While a number of appellate courts have ruled on forfeitures and rights of trust members under pension and retirement plans resulting from plant closings, it appears that this is a case of first impression in this court.
The United States Court of Appeals for the Sixth Circuit in Schneider v. The Electric Auto-Lite Co., 456 F.2d 366 (6 Cir. 1972) denied employees pension rights who had not achieved the requisite period of 10 *137years service and age 40 years when the plant closed. In a class action brought by former employees of a division of a corporation to determine their rights under the corporation’s profit-sharing plan and trust, the First Circuit in Dierks v. Thompson, 414 F.2d 453 (1 Cir. 1969) held that the sale of the assets of the division terminated the employees’ employment but did not terminate the plan. The trust in that case provided that upon termination of employment the trust accounts would be frozen and paid out upon death, disability, or age 65. In Schneider v. McKesson & Robbins, 254 F.2d 827 (2 Cir. 1958) a class action was brought by discharged employees resulting from a plant shutdown to establish the extent of their interest in a profit-sharing plan whereby contributions were entirely made by the employer. The court held that the employee had no interest in the funds. There the qualified participants were entitled to retire at age 65, or age 60 by a special vote of the board of directors, with annual interest allowance computed in accordance with terms of the plan, but if a participant ceased to be an employee for any reason, his participation therein terminated. The profit-sharing plan was declared not to have been terminated or partially terminated by the closing of the plant. A trust very similar to Avondale’s was involved in Rankin v. Kellam, 388 S. W.2d 306 (1965), a case of the Texas Court of Civil Appeals. When the corporation sold an operation employing 99 employees, it offered employment to the employees at another location. Those who did not accept had their employment terminated. There the plan was contributed to solely by the employer and forfeitures reverted to the trust. No benefits of forfeitures were received by the employer. See also Fernekes v. CMP Industries, Inc., 13 N.Y.2d 217, 246 N.Y.S.2d 201, 195 N.E.2d 884 (1963); George v. Haber, 343 Mich. 218, 72 N.W.2d 121 (1955); Wallace v. Northern Ohio Traction and Light Co., 57 Ohio App. 203, 13 N.E.2d 139 (1937).
The appellees here contend that the rights under the trust are similar to rights to vacation pay, bonus, and severance pay and cite Lucas v.
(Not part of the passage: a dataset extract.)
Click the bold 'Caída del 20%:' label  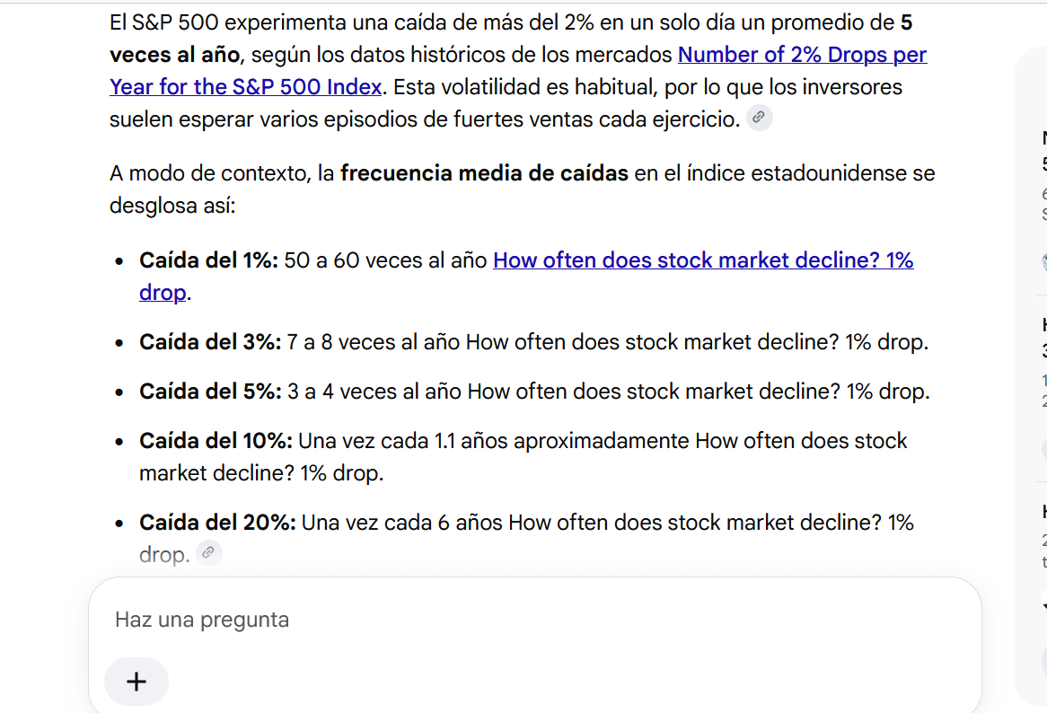coord(217,522)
Seagrave, D.C., 277 F. Supp. 338 (1967); American Security Life Ins. Co. v. Moore, 37 Ala.App. 552, 72 So. 2d 132 (1954); Woodward Iron Co. v. Ramey, 42 Ala.App. 637, 175 So.2d 748, cert. denied 278 Ala. 713, 175 So.2d 749 (1965); and Livestock Feeds v. Local Union No. 1634, 221 Misc. 492, 73 So.2d 128 (1954).
We' cannot agree. Vacation pay, bonus payments, and severance pay generally result from contractual relations between employee and employer, or under collective bargaining agreements. And, in the event of forfeitures, the employer benefits. Here the relationship is one between trust and beneficiary who must meet the requirements of age and years of service to have a vested interest. Also, all forfeitures revert to the trust and inure to the benefit of the remaining members.
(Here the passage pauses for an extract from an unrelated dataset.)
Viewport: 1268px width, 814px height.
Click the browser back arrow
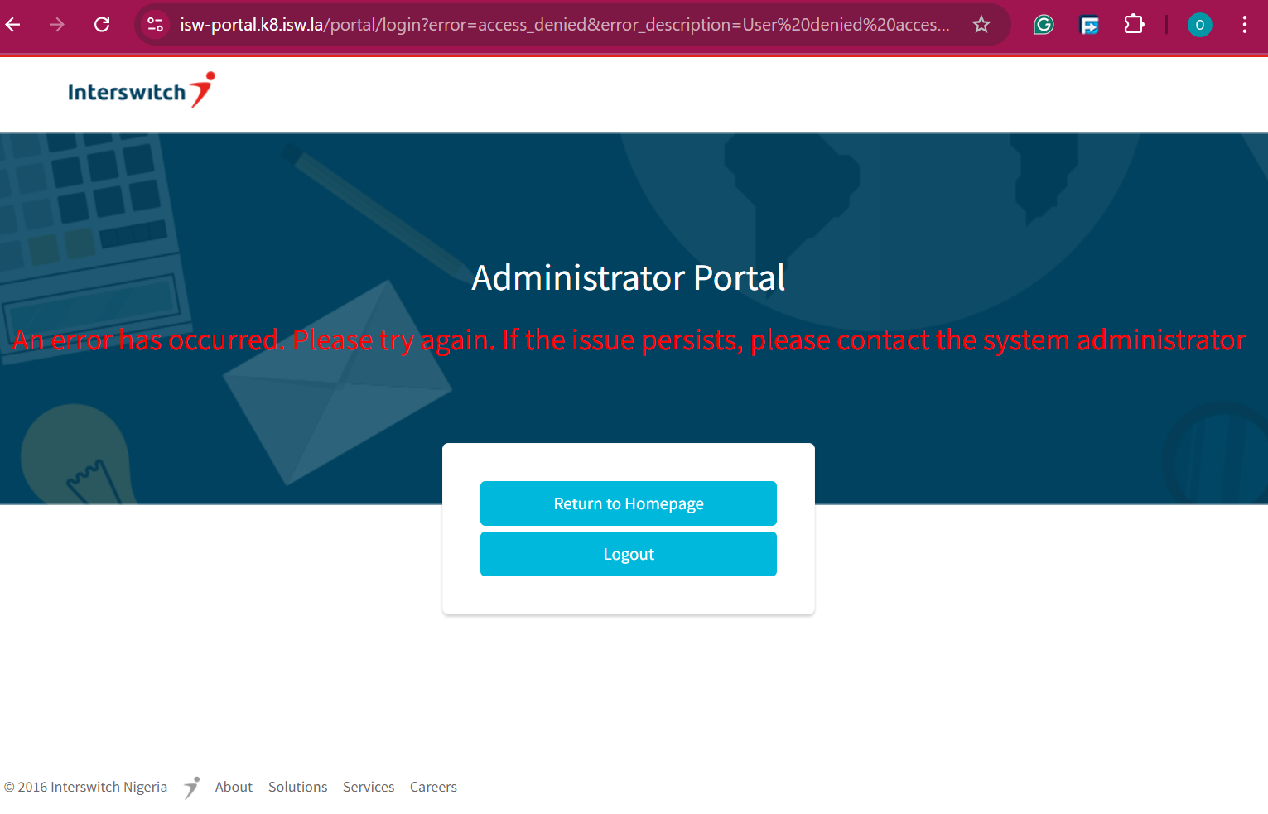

It is our conclusion that the integrity of the trust indenture as written must be upheld. We cannot and should not rewrite it. First National Bank of Birmingham v. Adams, 281 Ala. 404, 203 So.2d 124 (1967). The rights of the beneficiaries of the trust must be determined by the trust provisions. See Bailey v. Rockwell Spring and Axle Co., 13 Misc.2d 29, 175 N.Y.S.2d 104 (1958); Green v. Copco Steel, 22 Mich. App. 16, 176 N.W.2d 690 (1970). The trust indenture clearly states the requirements which an employee must meet in order to qualify for retirement benefits. The plant’s closing did not wholly or partially terminate the plan. Those appellees who have vested rights must fulfill the requirements of the trust before receiving their benefits. Those who have not met the eligibility requirements under the plan have no claim.
We pretermit discussion of the other assignments of error.
Reversed and remanded.
*138MERRILL, HARWOOD, BLOOD-WORTH, MADDOX and McCALL, JJ., concur.
HEFLIN, C. J., and JONES, J., dissent.